11. Rhetoric of Medicine: Personal Experience and Public Discourse
Time: Wed, Nov 17 - 9:30am - 10:45amPlace: Parc 55 Hotel, Stockton
Session Participants:
Rhetorics of Depression in the Age of Self-Care
*Kimberly Emmons (Case Western Reserve University)
The Rhetoric of Breast-Cancer Narratives: The View from Here and There
*Judy Z. Segal (University of British Columbia)
'Taking Charge' of Your Health? Dietary Supplements and Biomedical Discourse
*Colleen Derkatch (University of British Columbia)
Legitimacy and Medicalization in the Case of Global Pandemic
*Monica Brown (University of British Columbia)

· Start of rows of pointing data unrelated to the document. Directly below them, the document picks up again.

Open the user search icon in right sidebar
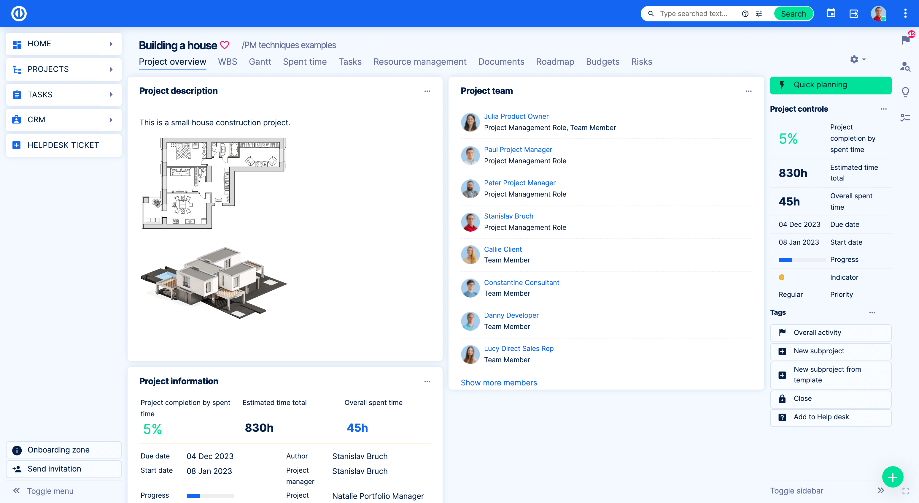The image size is (919, 503). tap(905, 66)
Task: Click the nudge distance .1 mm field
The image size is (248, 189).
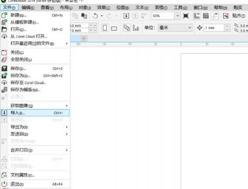Action: coord(214,28)
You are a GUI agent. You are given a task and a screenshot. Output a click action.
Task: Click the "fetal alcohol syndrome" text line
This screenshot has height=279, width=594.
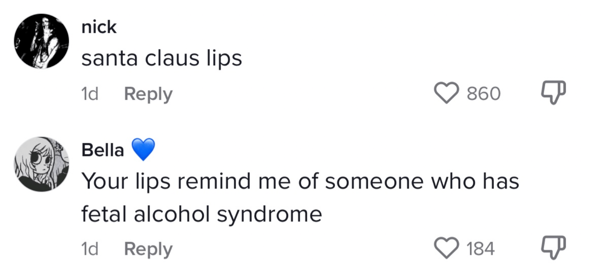[201, 214]
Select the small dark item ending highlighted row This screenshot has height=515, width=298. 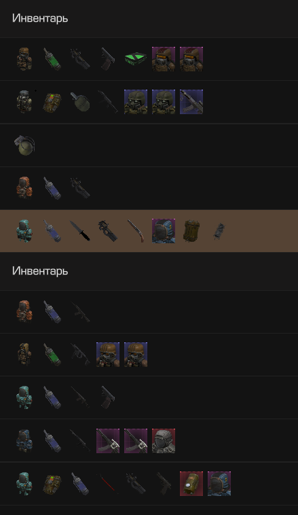[x=219, y=230]
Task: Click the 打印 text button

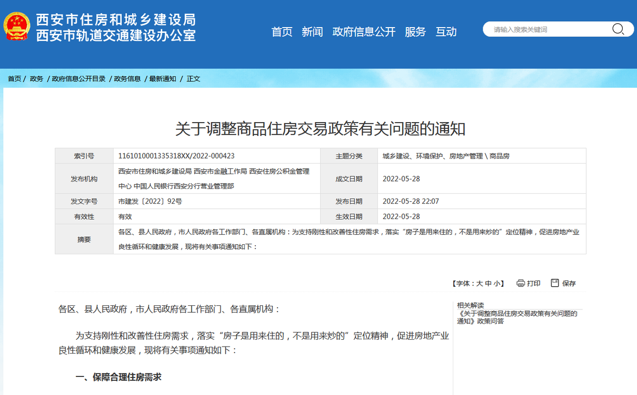Action: (x=533, y=284)
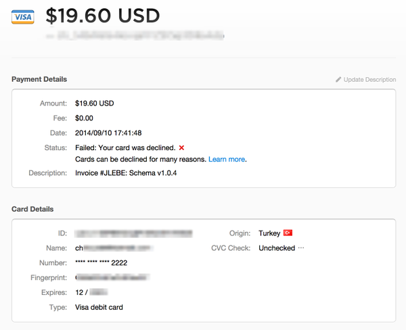Open the Learn more link
Viewport: 406px width, 330px height.
pyautogui.click(x=227, y=159)
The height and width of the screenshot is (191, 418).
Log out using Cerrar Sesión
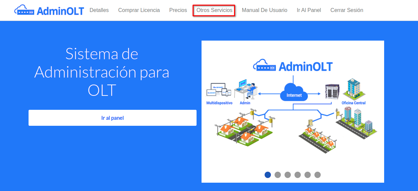pos(347,10)
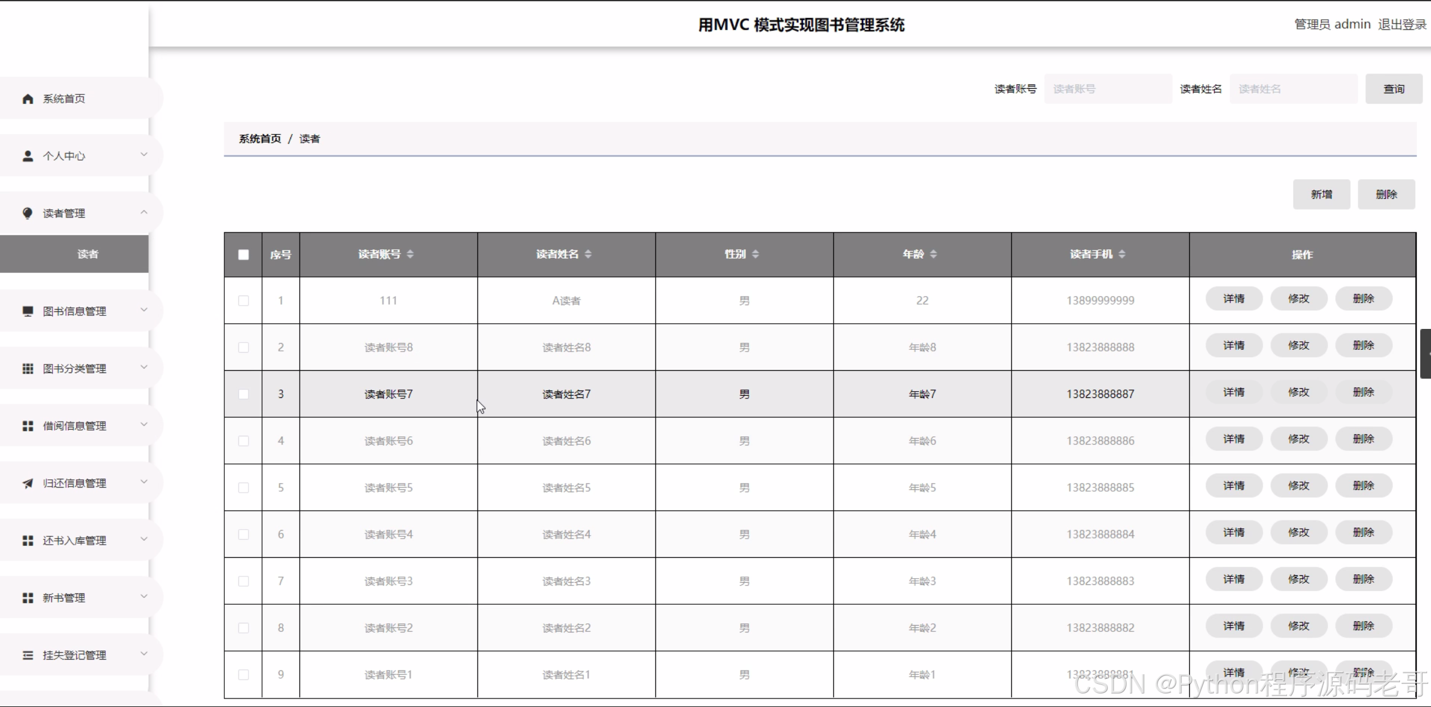
Task: Click the 读者姓名 search input field
Action: (x=1293, y=89)
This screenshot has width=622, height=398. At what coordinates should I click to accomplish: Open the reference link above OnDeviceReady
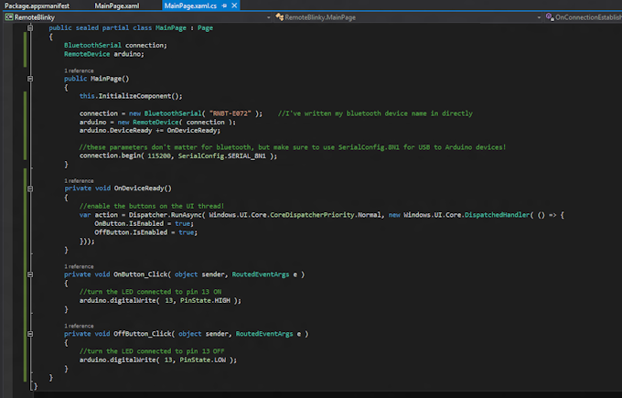(x=78, y=179)
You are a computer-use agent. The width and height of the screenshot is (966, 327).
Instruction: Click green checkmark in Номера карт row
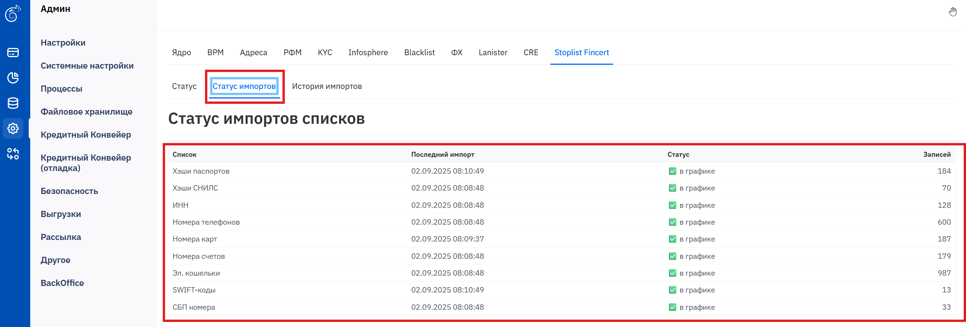click(x=672, y=239)
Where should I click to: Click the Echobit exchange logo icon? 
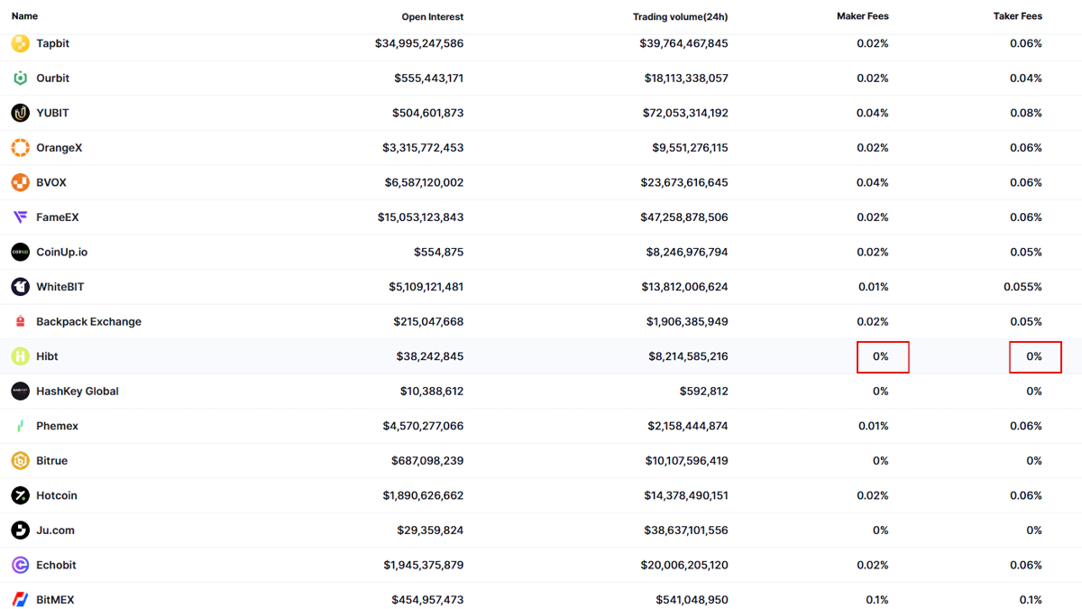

Chair: Lisa Keranen (Univ of Colorado, Denver)
Abstract:
Referring to four research sites in health and medicine, this panel describes bridges between the personal and the political and between private and public realms of discourse. These are its topics: (1) depression as a rhetorical illness, defined by its description in public forums; (2) breast-cancer experience and its relation to breast-cancer public discourse; (3) the discursive transformation of “wellness” into an incipient illness itself; and (4) medicalization and the rhetoric of pandemics--personal health as, essentially, a public matter.